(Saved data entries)
#####
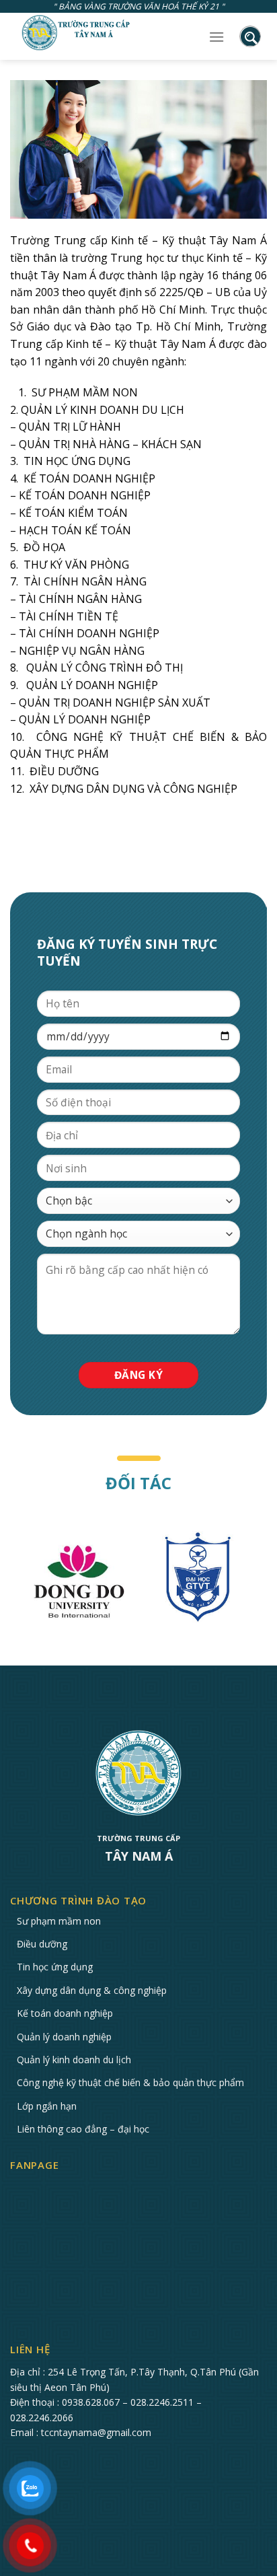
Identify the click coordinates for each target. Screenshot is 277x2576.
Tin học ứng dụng (55, 1966)
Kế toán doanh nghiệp (65, 2013)
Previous (10, 1582)
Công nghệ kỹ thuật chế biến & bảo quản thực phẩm (130, 2082)
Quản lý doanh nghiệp (64, 2036)
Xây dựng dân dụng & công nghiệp (92, 1990)
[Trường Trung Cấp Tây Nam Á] (76, 32)
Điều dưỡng (42, 1943)
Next (267, 1582)
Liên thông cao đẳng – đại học (83, 2128)
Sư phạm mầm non (59, 1921)
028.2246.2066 (41, 2417)
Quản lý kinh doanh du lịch (74, 2059)
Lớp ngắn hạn (47, 2106)
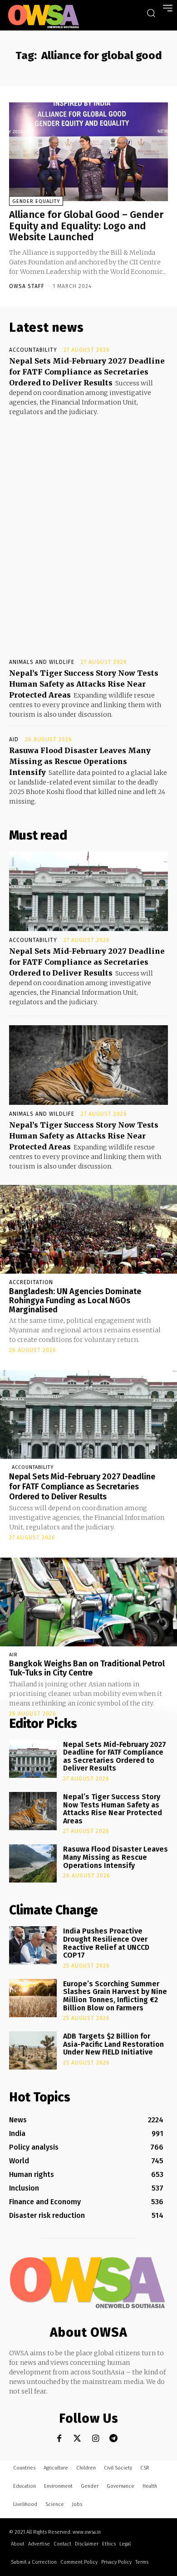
#####
**Directions**
In the data above, find the line containing "[Trường Trung Cấp Tây Nam Á] (76, 32)", then output it and every later line exactly, without the pictures.

**Output of the exercise**
[Trường Trung Cấp Tây Nam Á] (76, 32)
Điều dưỡng (42, 1943)
Next (267, 1582)
Liên thông cao đẳng – đại học (83, 2128)
Sư phạm mầm non (59, 1921)
028.2246.2066 (41, 2417)
Quản lý kinh doanh du lịch (74, 2059)
Lớp ngắn hạn (47, 2106)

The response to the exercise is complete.